Senior Tories are accusing left-wing youngsters of breaking the law during the general election, with claims they cast their vote twice.
The government has signaled it will be reviewing electoral rules amid reports of students boasting on social media about casting their vote twice – once in their home constituency and again in their university town.
Under the current system, people are allowed to register to vote in two different places, but it is a criminal offence to vote twice.
The Tories suffered a blow in the general election, losing their 17-seat working majority, forcing leader Theresa May to sign a deal with Northern Ireland’s Democratic Unionist Party (DUP) to help prop up a minority administration.
It is thought that an unusually high turnout among young voters gave May’s Labour opponents a significant boost. Now senior Tories are suggesting Labour benefitted from voter fraud.
Former Tory leadership contender Andrea Leadsom told MPs there is a need to investigate any potential abuse of the democratic system.
Leadsom was responding to Wellingborough MP Peter Bone, who claimed left-leaning students had announced on social media they had voted twice in the June 8 election.
“It has been brought to my attention that people can be registered to vote in a general election in two places.
“I am registered in London and in my constituency,” Bone said, according to the Daily Express.
“However, a number of students are bragging on social media that they voted not only where they live, but where they go to university. That is an abuse, so could we have a statement from the Cabinet Office on that matter next week?”
Bone also said an investigation is needed to verify whether groups such as Momentum, a grassroots Labour campaign, could be behind students’ double voting.
Responding to Bone, Leadsom said: “We must get to the bottom of people deliberately voting twice, which I understand is illegal.
“We need to investigate that and ensure that parliamentary democracy, for which this country has been famous—this is indeed the mother of all Parliaments—upholds the rights of one person and one vote.”
The accusation against young voters, however, was first raised by former UKIP leader Nigel Farage.
In an interview with US media, Farage said voters had been so attracted by Labour’s “Marxist” policies that they voted for its leader twice.
Farage said the reason why so many people are flocking to Labour is that they are yet to understand the implications of Marxism.
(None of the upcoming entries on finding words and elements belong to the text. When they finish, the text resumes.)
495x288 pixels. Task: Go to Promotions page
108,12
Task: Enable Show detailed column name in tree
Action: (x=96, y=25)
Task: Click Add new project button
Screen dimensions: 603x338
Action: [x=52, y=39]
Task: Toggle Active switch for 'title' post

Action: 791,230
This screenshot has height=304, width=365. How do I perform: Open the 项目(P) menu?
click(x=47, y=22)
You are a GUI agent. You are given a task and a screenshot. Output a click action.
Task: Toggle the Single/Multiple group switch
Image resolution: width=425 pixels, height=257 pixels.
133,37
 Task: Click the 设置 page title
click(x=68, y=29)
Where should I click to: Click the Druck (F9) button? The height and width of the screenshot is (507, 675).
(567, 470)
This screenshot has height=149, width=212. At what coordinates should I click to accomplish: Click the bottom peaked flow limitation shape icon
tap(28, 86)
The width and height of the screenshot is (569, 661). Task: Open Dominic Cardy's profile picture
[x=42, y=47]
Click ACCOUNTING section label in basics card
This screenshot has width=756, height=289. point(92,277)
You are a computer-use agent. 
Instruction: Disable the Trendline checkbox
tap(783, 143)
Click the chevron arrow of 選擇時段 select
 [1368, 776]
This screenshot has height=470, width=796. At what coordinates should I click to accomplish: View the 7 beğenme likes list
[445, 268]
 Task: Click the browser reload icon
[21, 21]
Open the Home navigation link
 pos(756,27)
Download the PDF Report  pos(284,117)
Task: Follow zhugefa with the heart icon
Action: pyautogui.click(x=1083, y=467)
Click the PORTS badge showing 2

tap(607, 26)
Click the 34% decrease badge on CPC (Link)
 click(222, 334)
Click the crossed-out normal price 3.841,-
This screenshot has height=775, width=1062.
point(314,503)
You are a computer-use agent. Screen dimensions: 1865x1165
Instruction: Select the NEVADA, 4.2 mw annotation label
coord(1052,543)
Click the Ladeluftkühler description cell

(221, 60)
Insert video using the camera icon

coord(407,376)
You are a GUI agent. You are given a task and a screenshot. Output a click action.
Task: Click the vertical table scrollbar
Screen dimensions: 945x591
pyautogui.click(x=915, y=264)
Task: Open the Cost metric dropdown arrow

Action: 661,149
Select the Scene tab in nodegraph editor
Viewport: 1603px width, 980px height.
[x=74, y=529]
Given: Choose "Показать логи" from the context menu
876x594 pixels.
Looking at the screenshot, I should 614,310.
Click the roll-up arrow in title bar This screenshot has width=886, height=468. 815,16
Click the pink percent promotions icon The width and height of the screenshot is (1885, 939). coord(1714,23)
He claimed they had been lured by Jeremy Corbyn’s socialist promises, such as the scrapping of university tuition fees.
“Marxism is very appealing if you’ve never been exposed to it before or seen what history has done with it,” said Farage.
“Corbyn went around saying to our students ‘look, I will wipe away all your tuition fees, I will promise you a land where there’ll be money for this, and money for that, and it’ll all be absolutely lovely’ and young people were very attracted by it.”